*** Opening of DATA IN THIS EXERCISE ***

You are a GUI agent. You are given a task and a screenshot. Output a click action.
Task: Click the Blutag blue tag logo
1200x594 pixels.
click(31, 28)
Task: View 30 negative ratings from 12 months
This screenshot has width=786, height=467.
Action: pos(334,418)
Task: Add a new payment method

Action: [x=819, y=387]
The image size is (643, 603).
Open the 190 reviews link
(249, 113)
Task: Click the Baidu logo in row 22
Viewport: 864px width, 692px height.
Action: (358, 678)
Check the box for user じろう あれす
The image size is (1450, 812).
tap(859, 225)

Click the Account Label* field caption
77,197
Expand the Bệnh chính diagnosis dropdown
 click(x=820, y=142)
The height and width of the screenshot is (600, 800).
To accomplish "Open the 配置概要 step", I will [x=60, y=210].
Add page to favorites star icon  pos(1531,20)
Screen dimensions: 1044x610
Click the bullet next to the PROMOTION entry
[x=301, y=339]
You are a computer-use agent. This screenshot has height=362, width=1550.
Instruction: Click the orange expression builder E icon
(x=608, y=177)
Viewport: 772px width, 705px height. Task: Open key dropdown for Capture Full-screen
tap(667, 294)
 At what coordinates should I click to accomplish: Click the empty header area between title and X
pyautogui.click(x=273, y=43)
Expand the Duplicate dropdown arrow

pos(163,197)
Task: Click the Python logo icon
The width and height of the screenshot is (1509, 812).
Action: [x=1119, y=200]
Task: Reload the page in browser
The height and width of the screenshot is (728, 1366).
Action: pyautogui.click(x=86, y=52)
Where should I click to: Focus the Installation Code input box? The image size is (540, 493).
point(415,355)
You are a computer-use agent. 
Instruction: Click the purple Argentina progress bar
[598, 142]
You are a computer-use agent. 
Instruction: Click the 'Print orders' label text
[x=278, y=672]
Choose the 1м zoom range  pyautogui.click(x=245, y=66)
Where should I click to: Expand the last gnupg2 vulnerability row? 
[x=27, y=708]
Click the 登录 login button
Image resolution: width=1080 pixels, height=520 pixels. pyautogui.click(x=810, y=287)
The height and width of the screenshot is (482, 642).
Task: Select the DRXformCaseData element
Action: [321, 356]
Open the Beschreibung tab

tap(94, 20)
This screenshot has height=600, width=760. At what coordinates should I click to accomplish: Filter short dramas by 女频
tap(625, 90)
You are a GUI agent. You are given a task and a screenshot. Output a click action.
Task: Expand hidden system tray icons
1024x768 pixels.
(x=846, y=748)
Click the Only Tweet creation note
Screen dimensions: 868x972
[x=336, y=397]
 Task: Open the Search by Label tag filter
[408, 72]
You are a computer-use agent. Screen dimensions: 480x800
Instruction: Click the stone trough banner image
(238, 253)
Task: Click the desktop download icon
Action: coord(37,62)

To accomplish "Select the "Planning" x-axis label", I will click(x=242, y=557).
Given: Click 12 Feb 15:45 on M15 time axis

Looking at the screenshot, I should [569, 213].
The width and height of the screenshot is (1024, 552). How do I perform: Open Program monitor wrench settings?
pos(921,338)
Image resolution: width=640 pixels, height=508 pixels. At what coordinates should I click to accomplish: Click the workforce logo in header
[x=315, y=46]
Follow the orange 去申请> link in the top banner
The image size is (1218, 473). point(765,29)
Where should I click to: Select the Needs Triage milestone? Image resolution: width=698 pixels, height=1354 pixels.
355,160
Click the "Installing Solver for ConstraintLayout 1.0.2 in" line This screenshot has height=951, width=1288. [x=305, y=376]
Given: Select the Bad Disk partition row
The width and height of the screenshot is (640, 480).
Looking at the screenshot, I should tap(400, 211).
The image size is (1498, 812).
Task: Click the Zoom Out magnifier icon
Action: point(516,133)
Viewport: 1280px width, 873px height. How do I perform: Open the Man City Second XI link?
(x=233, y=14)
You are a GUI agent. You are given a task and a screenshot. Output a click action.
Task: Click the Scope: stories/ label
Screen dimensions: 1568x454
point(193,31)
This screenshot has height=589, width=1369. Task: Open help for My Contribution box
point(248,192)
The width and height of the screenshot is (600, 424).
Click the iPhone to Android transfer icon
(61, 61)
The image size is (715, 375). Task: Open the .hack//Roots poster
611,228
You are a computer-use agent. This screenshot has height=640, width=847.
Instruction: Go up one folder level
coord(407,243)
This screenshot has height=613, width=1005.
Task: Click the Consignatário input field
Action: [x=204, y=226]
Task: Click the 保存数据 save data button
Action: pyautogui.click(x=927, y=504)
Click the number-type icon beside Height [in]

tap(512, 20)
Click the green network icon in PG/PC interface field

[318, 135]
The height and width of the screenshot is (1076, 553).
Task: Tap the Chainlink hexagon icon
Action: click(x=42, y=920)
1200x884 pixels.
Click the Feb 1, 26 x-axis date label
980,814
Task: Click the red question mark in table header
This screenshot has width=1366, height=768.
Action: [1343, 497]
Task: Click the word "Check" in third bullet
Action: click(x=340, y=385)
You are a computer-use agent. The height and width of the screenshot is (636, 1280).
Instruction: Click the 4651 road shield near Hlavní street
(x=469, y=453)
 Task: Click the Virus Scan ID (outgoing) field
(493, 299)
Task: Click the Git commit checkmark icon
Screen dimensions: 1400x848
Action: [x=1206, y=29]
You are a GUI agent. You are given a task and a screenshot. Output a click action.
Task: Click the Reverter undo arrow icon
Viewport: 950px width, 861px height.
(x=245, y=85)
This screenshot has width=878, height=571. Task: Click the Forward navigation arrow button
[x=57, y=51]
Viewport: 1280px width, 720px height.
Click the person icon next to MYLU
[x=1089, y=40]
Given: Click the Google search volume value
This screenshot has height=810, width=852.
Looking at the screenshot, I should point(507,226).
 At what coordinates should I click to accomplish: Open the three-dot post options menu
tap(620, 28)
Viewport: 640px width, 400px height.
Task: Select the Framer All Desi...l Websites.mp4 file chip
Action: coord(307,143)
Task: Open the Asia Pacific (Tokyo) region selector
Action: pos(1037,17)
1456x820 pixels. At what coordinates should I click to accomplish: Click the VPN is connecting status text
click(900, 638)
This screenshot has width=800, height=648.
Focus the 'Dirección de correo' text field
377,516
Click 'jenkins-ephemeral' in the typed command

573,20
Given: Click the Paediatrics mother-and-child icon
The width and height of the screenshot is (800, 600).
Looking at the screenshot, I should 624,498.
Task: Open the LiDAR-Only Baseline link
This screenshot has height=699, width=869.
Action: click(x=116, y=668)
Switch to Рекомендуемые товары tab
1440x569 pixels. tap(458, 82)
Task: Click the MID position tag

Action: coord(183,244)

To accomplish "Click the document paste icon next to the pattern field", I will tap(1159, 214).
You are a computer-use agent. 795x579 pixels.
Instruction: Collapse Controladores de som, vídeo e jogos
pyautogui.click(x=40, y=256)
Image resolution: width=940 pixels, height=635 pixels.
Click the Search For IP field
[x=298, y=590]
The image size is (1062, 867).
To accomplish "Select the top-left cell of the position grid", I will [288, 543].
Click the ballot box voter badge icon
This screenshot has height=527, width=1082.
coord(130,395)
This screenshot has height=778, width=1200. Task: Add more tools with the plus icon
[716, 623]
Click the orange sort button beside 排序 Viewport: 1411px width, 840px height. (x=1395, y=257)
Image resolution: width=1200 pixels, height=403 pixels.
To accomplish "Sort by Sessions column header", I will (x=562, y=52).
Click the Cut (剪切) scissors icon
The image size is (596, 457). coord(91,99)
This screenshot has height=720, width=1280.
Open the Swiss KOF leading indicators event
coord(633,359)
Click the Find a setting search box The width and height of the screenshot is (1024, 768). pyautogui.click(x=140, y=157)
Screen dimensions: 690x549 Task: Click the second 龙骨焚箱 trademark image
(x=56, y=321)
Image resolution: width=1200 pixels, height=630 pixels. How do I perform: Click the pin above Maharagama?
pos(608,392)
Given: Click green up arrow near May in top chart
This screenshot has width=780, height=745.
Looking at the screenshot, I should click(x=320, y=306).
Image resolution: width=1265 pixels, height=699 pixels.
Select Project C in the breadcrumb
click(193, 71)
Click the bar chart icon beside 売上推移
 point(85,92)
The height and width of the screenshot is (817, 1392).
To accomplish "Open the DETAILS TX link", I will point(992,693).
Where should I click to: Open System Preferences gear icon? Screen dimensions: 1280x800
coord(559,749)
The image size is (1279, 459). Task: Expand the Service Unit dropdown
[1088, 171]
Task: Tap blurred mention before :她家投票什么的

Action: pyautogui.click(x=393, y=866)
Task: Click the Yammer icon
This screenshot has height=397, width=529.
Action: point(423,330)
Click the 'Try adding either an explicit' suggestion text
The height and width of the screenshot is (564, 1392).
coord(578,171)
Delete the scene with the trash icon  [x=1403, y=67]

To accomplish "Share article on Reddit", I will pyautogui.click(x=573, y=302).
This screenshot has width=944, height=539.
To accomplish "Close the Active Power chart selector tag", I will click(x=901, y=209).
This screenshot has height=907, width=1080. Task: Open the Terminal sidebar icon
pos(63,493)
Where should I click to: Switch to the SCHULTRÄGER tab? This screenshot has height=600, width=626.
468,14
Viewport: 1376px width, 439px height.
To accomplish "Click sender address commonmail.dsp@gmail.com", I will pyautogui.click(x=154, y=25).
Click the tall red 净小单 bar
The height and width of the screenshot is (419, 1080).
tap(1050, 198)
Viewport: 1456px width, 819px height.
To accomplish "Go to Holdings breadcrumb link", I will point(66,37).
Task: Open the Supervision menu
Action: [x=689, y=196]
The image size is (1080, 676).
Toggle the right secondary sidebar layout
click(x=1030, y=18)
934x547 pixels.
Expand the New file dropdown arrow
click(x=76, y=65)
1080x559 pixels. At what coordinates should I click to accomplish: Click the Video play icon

*** Close of DATA IN THIS EXERCISE ***

● **DESCRIPTION OF THE TASK**
Output only the lines from the one containing "Viewport: 1376px width, 439px height." through the end of the material, please, exactly as they appear.

● **RESULT**
Viewport: 1376px width, 439px height.
To accomplish "Click sender address commonmail.dsp@gmail.com", I will pyautogui.click(x=154, y=25).
Click the tall red 净小单 bar
The height and width of the screenshot is (419, 1080).
tap(1050, 198)
Viewport: 1456px width, 819px height.
To accomplish "Go to Holdings breadcrumb link", I will point(66,37).
Task: Open the Supervision menu
Action: [x=689, y=196]
The image size is (1080, 676).
Toggle the right secondary sidebar layout
click(x=1030, y=18)
934x547 pixels.
Expand the New file dropdown arrow
click(x=76, y=65)
1080x559 pixels. At what coordinates should I click to accomplish: Click the Video play icon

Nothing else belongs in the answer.